» **The problem**:
Reproduce every line of the data below verbatim, omitting the pictures.

» **Exercise data**:
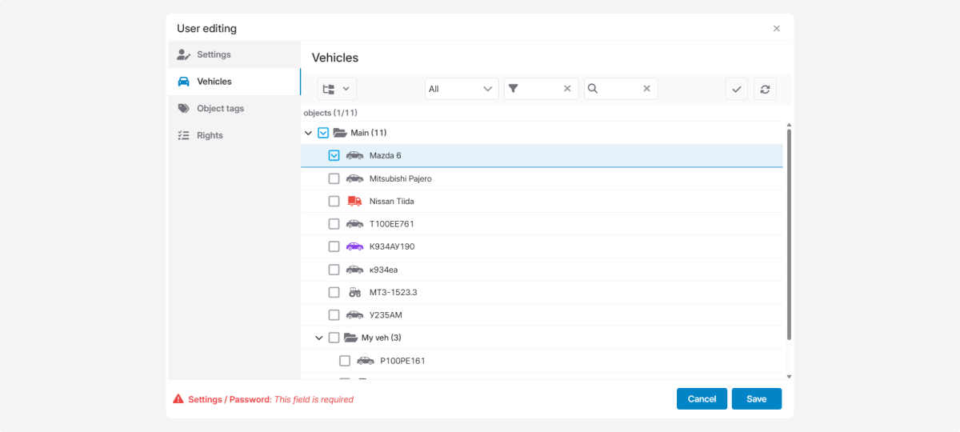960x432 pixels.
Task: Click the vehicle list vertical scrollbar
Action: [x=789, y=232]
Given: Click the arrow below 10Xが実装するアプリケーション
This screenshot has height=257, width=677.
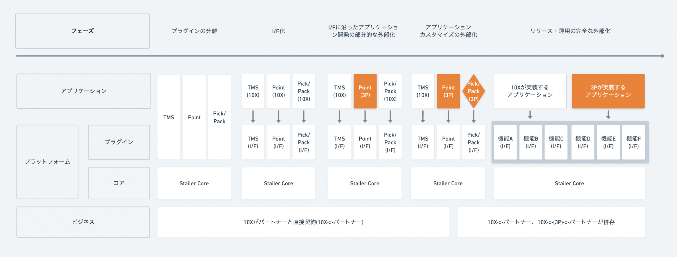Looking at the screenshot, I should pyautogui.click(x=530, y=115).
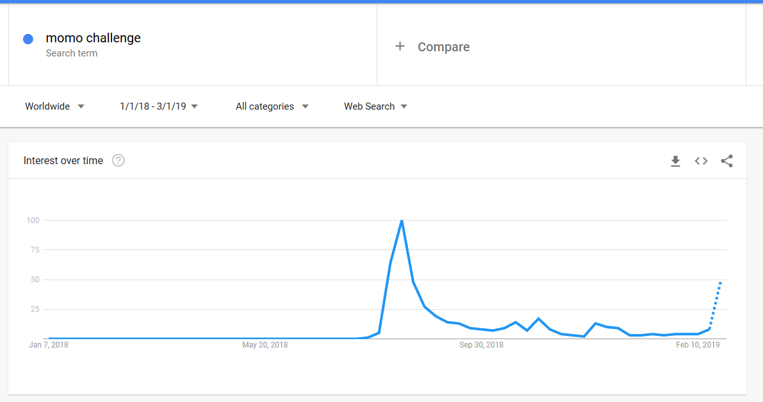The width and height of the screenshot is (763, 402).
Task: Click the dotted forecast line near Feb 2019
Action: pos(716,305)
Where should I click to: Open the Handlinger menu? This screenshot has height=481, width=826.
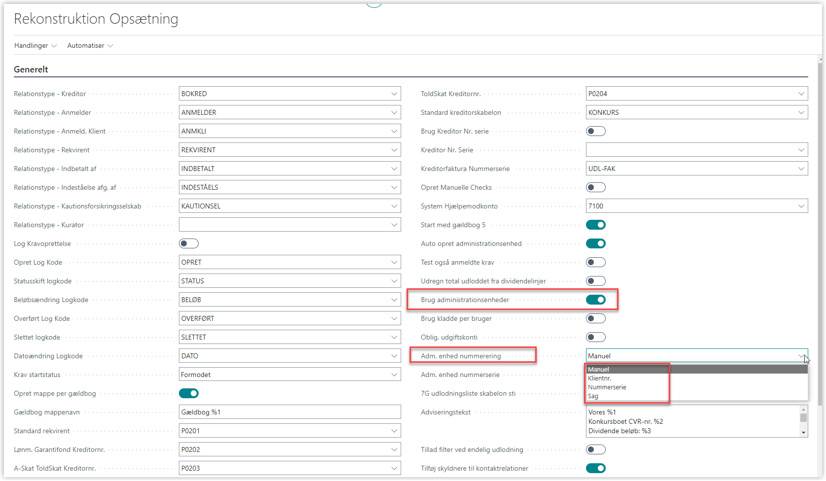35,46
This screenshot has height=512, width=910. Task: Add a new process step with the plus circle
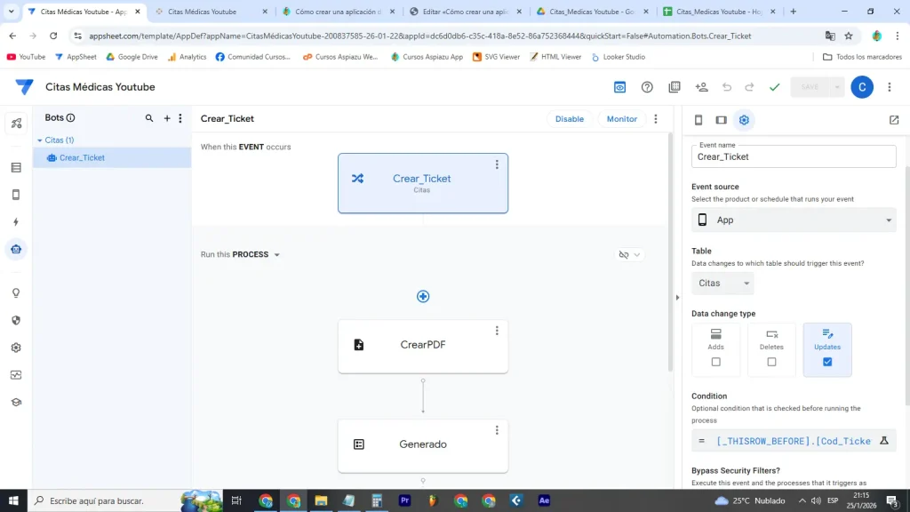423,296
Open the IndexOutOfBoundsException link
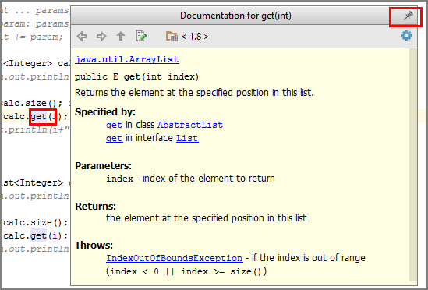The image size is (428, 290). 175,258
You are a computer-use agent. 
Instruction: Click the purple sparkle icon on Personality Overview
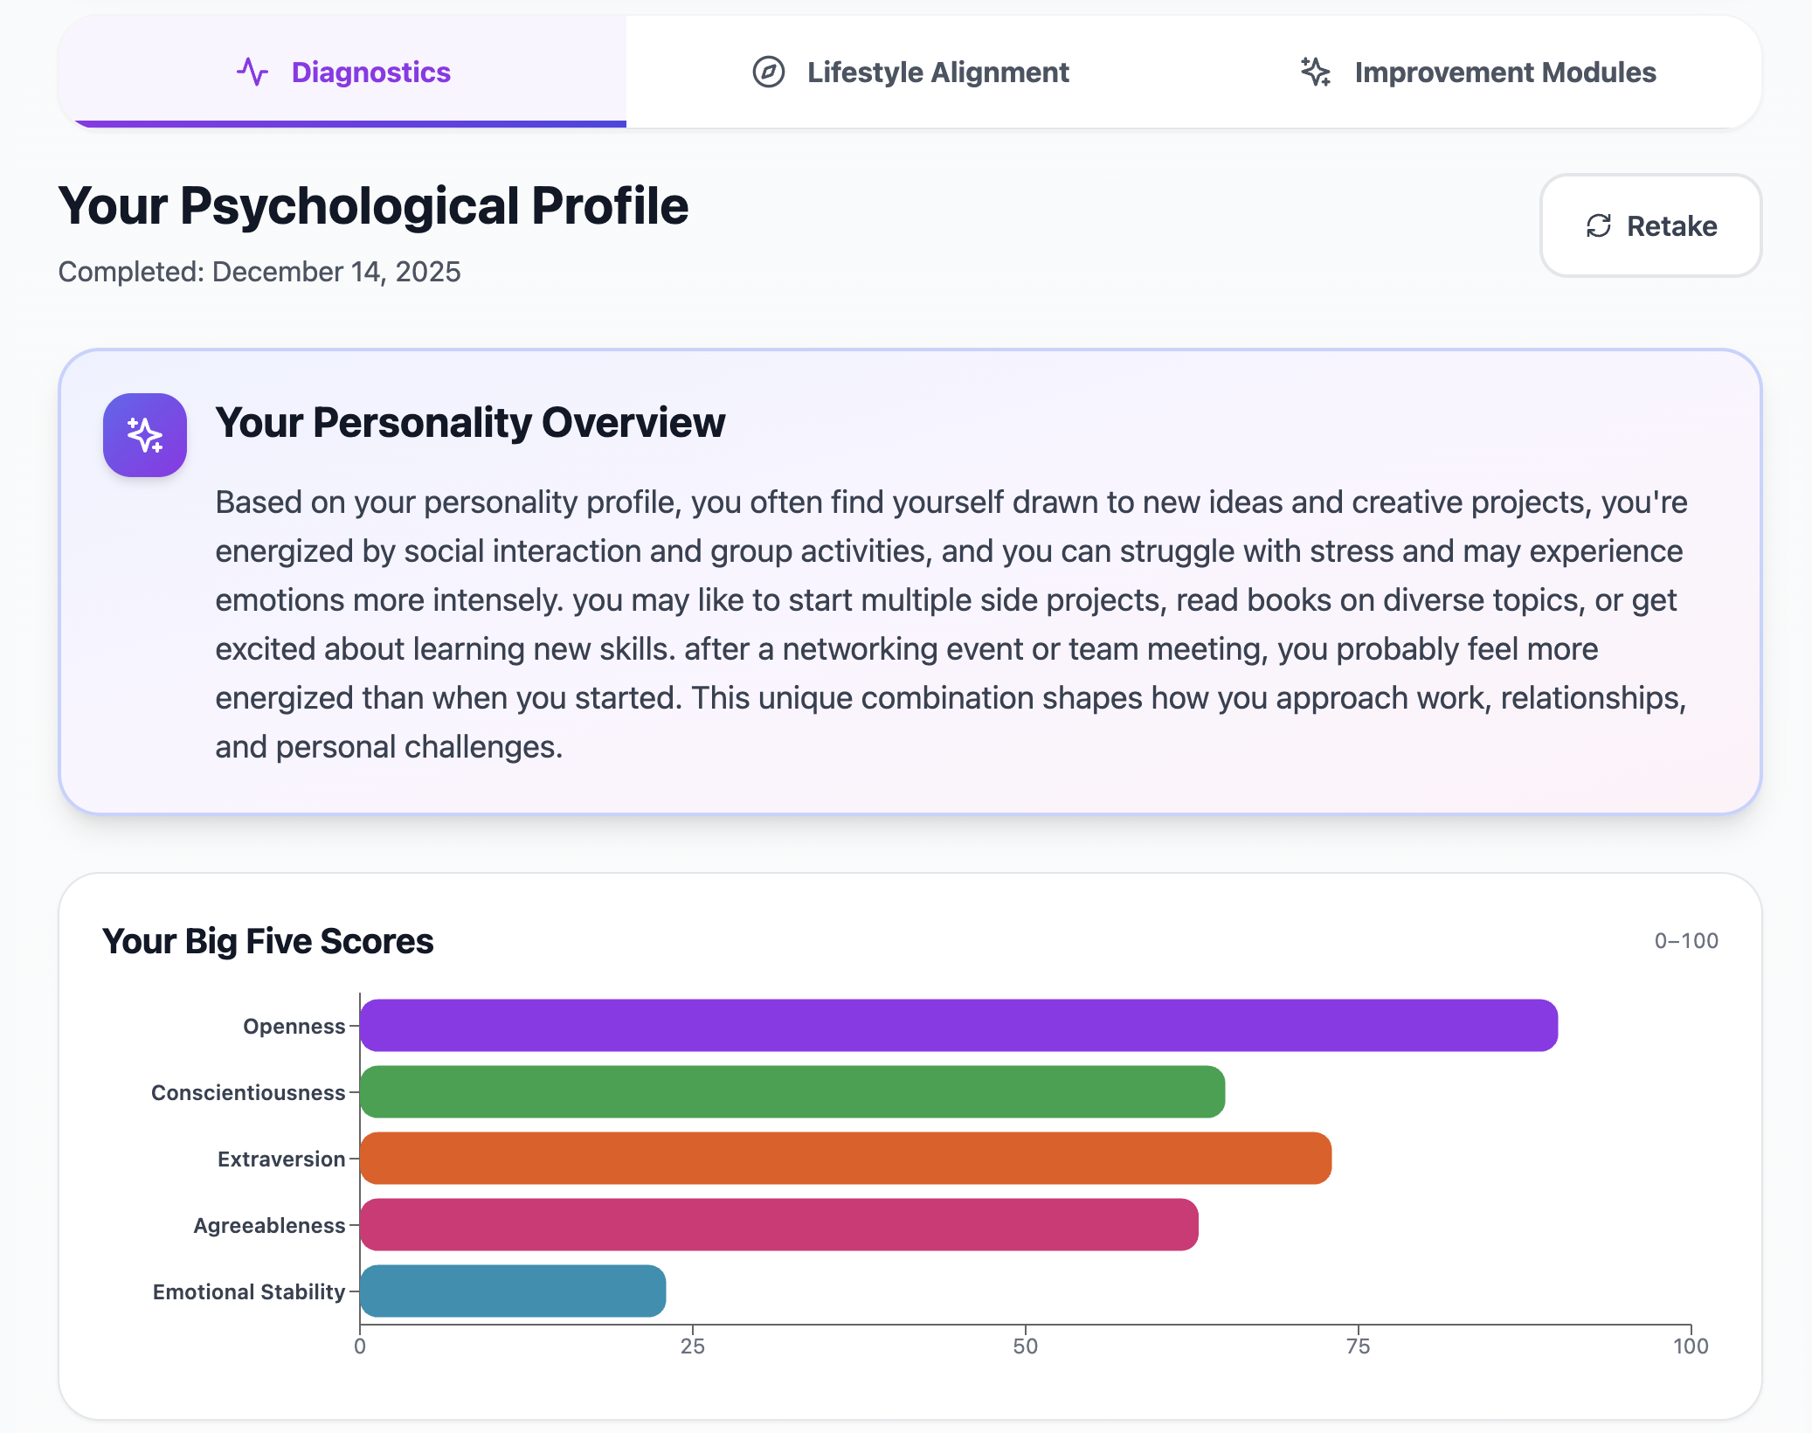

» **Finished task**:
960x432 pixels.
Task: Click the vehicle list vertical scrollbar
Action: [x=789, y=232]
Given: Click the arrow below 10Xが実装するアプリケーション
This screenshot has height=257, width=677.
Looking at the screenshot, I should pyautogui.click(x=530, y=115).
The width and height of the screenshot is (763, 402).
Task: Click the dotted forecast line near Feb 2019
Action: pos(716,305)
Where should I click to: Open the Handlinger menu? This screenshot has height=481, width=826.
35,46
This screenshot has height=512, width=910. Task: Add a new process step with the plus circle
423,296
Open the IndexOutOfBoundsException link
The image size is (428, 290). 175,258
You are a computer-use agent. 
Instruction: Click the purple sparkle icon on Personality Overview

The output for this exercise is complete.